**Excerpt provided**
It is a challenge to establish a practical perioperative care pathway for OSA patients. It is not known whether patients with a STOP-Bang score of 5–8 with co-morbidities having major surgery would benefit from sleep medicine referral, expedited polysomnography (PSG), and continuous positive airway pressure (CPAP) treatment. There have been no studies in the literature to prove that preoperative PSG is of benefit to the surgical patients with suspected OSA. Overnight-attended PSG is an old standard in the diagnosis of OSA, but it is expensive and cumbersome. Often, there is a timeline for patients undergoing surgery. Portable home-based monitoring devices or single channel recording such as nocturnal oximetry might be used as an alternative for the diagnosis of OSA in patients with high probability of moderate-to-severe OSA.31
Thus, a combination of STOP-BANG questionnaire to identify patients at risk of OSA and nocturnal oximetry may allow for a more rapid diagnosis of OSA. Alternatively, in the patients classified as high risk of OSA by the STOP-Bang questionnaire, especially those with a STOP-Bang score of ≥5, practicing perioperative precautions (preparation for possible difficult intubation, using short-acting anaesthesia agents, adequate neuromuscular blocking agent reversal, and use of CPAP after operation) and postoperative monitoring is helpful to prevent adverse outcomes.23,24,32
If patients get earlier treatment for their OSA because of screening in preoperative clinics, there may be long-term health benefits for the patients, besides reducing risk for OSA-related perioperative adverse event. More collaboration between anaesthesiologists, surgeons, and sleep physicians is needed.

**Source information**

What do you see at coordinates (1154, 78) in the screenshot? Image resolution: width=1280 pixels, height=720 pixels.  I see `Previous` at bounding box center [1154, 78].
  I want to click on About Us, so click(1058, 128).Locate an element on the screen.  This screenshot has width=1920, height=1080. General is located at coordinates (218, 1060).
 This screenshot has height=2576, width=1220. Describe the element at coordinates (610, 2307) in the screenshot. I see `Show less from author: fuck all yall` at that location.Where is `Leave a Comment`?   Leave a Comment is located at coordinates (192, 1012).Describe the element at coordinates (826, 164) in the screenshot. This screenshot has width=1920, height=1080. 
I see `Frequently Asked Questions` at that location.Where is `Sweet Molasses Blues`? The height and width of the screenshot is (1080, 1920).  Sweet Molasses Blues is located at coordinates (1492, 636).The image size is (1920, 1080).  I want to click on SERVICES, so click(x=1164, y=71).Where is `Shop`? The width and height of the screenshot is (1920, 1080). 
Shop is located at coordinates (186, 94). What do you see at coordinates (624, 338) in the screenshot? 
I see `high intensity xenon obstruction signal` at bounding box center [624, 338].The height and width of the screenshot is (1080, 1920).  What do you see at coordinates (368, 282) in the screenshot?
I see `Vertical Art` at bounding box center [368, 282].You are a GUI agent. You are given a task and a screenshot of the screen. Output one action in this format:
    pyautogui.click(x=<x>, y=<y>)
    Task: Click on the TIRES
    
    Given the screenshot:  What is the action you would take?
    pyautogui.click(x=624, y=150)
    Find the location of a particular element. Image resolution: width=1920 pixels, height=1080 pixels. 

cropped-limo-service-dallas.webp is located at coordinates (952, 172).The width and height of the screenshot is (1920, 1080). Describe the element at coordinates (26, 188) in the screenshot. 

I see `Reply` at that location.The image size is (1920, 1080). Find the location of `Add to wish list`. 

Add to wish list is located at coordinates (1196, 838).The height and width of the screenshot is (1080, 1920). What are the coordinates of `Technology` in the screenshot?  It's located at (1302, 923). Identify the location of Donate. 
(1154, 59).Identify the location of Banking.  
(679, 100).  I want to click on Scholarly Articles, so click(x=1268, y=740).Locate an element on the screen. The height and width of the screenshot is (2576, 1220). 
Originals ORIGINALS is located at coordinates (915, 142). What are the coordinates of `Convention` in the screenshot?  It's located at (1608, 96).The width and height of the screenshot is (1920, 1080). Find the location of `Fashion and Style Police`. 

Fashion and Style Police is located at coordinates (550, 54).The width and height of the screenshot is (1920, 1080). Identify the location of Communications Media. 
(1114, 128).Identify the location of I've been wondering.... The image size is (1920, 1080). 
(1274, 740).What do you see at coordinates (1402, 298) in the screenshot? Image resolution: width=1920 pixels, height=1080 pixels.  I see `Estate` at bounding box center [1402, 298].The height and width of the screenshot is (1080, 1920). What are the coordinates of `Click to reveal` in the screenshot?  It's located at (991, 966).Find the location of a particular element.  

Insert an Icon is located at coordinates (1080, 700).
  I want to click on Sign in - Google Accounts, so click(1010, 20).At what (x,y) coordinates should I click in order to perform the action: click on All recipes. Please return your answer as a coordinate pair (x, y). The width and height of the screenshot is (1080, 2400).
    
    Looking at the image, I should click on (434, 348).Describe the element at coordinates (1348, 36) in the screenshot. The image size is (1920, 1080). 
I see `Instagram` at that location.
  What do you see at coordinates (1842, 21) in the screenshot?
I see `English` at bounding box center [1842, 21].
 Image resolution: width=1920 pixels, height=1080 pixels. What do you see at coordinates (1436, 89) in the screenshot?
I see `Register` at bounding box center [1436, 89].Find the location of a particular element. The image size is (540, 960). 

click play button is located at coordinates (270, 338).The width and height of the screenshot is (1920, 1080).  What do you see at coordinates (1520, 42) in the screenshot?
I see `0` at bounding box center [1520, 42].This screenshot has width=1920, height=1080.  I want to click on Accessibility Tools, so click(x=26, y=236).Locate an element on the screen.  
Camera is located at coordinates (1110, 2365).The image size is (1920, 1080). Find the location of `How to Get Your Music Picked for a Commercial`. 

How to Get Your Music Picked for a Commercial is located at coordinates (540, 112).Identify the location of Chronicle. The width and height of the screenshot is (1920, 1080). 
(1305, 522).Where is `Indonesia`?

**Task requirements**
A. According to the excerpt on perioperative sleep apnea care, why might portable home-based monitoring or nocturnal oximetry be used in place of overnight-attended PSG to diagnose OSA? Answer in one to three sentences.
B. Continue the excerpt on perioperative sleep apnea care from its last sentence.
The entries come from a source unrelated to the excerpt on perioperative sleep apnea care.

**Task-by-task results**
A. Overnight-attended PSG is expensive and cumbersome, and patients undergoing surgery often face a timeline. Portable home-based devices or single-channel recording such as nocturnal oximetry offer an alternative for patients with a high probability of moderate-to-severe OSA.

B.
There are a few limitations with our study. The study could be criticized because PSG was performed with both the standard PSG in the laboratory and the portable PSG at home. Embletta X-100 is a level 2 diagnostic device for SDB. When installed by a well-trained technician and scored by a certified PSG technologist, parameters measuring sleep-disordered breathing and sleep architecture from Embletta X-100 were comparable with in-laboratory standard PSG.15
Although home monitoring is validated15,33
and all PSG recordings were scored by certified PSG technologists, some inconsistency in the two approaches may exist. Secondly, the study population is surgical patients referred to preoperative clinics. These results may not be applicable to other patient populations. Further validation in the different population, especially the general population, needs to be done. Also, there may be a selection bias involved in the patient recruiting process, the subjects having some OSA-related symptoms might be more motivated to give consent to this study. Finally, like all other screening studies for sleep apnoea, central apnoeas were also not evaluated separately in the report.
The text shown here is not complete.